§ **HOW TO COMPLETE THIS TASK**
What is needed is every line of the material that contains "Given".

◆ ◆ ◆ ◆ ◆ ◆ ◆

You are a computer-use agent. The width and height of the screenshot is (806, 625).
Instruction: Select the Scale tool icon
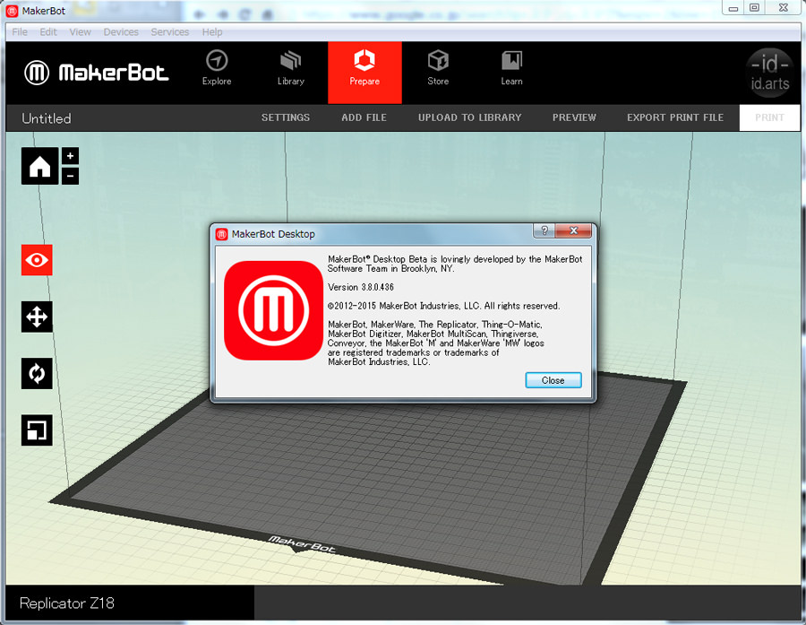(37, 430)
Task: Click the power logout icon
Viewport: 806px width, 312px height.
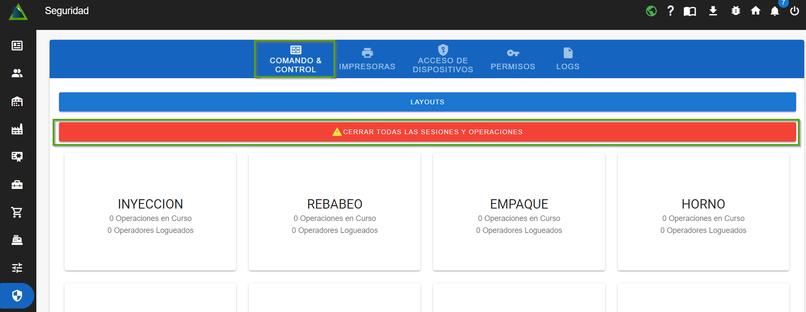Action: click(x=794, y=11)
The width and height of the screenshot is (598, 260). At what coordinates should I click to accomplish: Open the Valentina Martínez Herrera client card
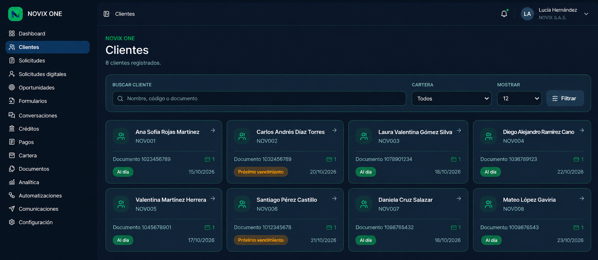pos(164,220)
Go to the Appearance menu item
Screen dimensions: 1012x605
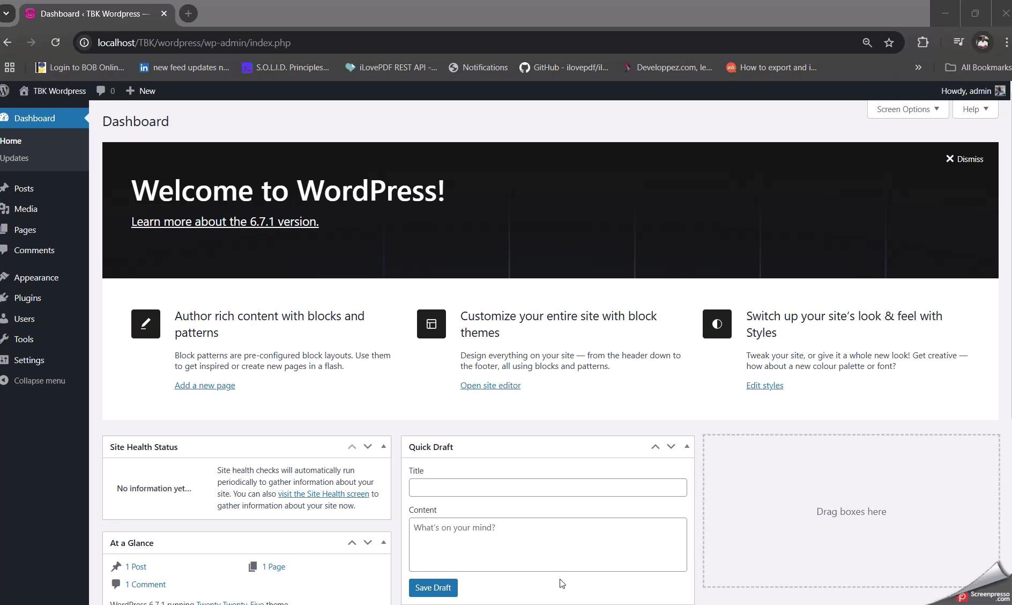pos(36,278)
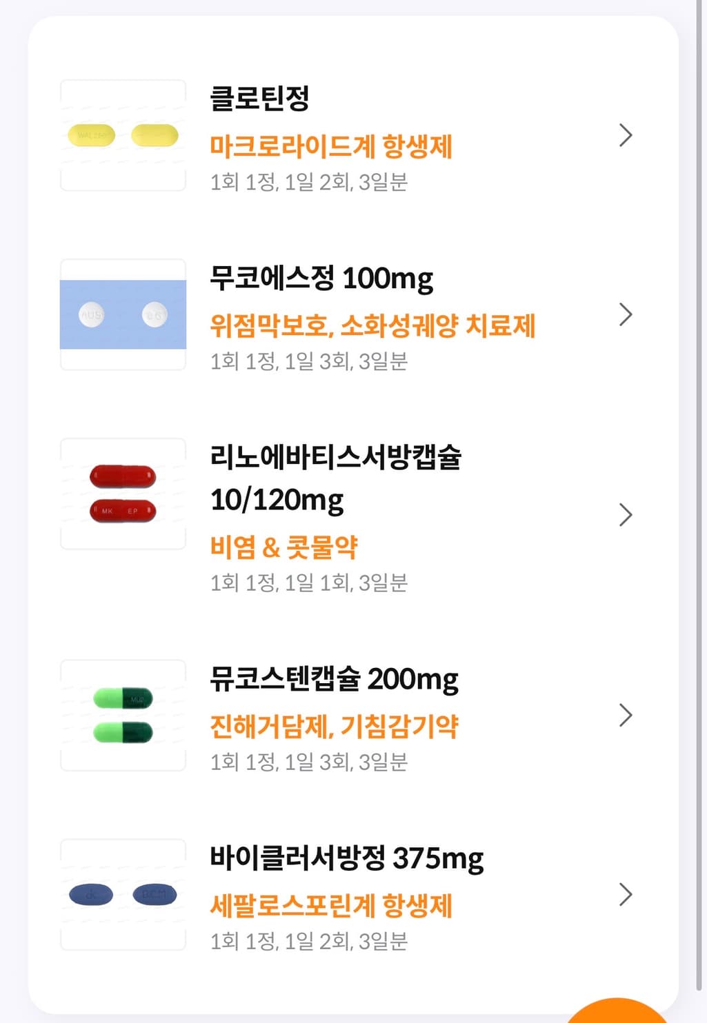View the green 뮤코스텐캡슐 capsule image
The height and width of the screenshot is (1023, 707).
pos(123,715)
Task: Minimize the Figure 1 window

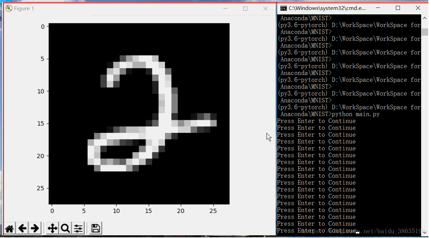Action: [225, 9]

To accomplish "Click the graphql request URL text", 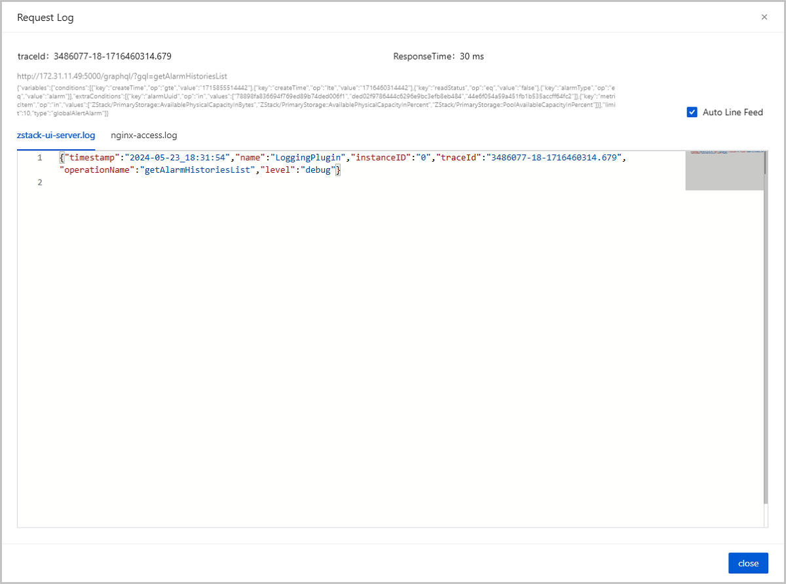I will 122,76.
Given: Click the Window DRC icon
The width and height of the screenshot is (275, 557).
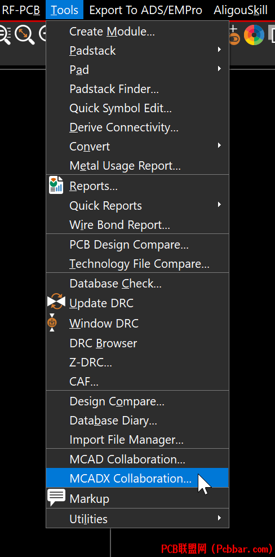Looking at the screenshot, I should click(x=52, y=322).
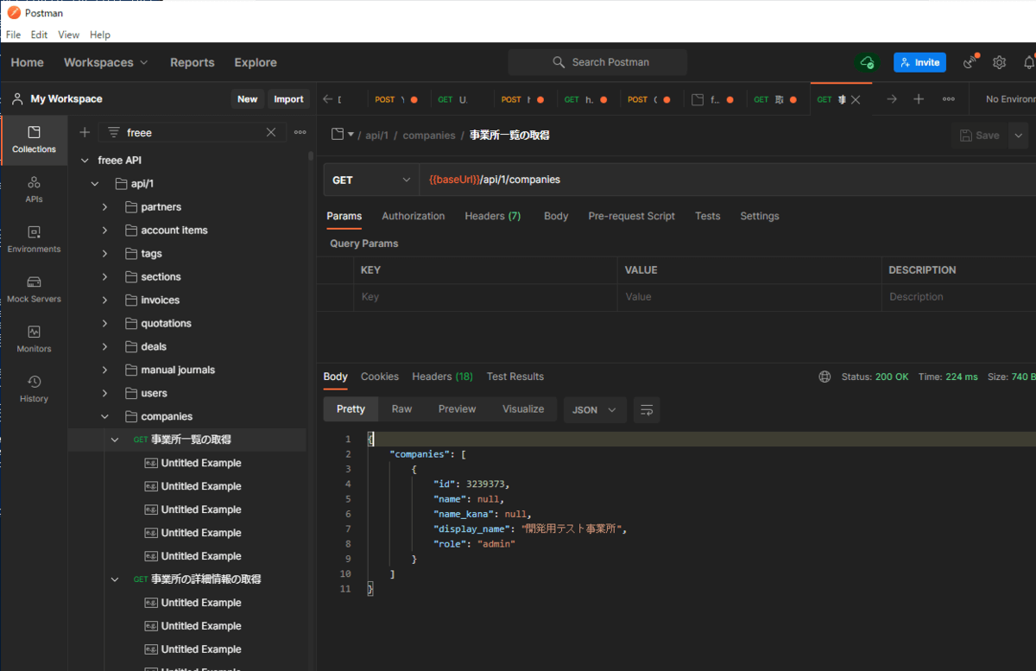Open the History sidebar panel
The image size is (1036, 671).
[x=34, y=389]
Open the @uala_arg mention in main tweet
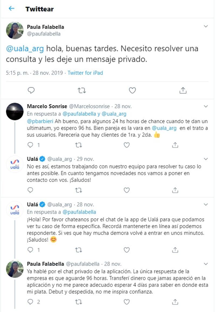Viewport: 216px width, 312px height. tap(25, 49)
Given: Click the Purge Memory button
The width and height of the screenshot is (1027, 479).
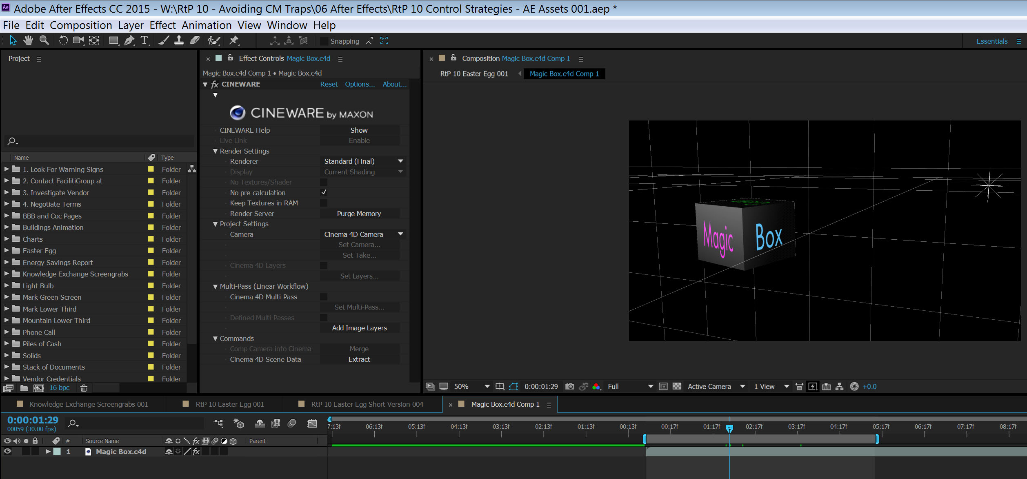Looking at the screenshot, I should point(359,213).
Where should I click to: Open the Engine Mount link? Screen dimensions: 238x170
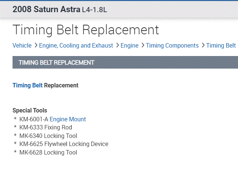(68, 119)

◆ ◆ ◆ ◆ ◆ ◆ ◆

§ **TASK RESPONSE**
Given: Click the Window DRC icon
Given: Click the Purge Memory button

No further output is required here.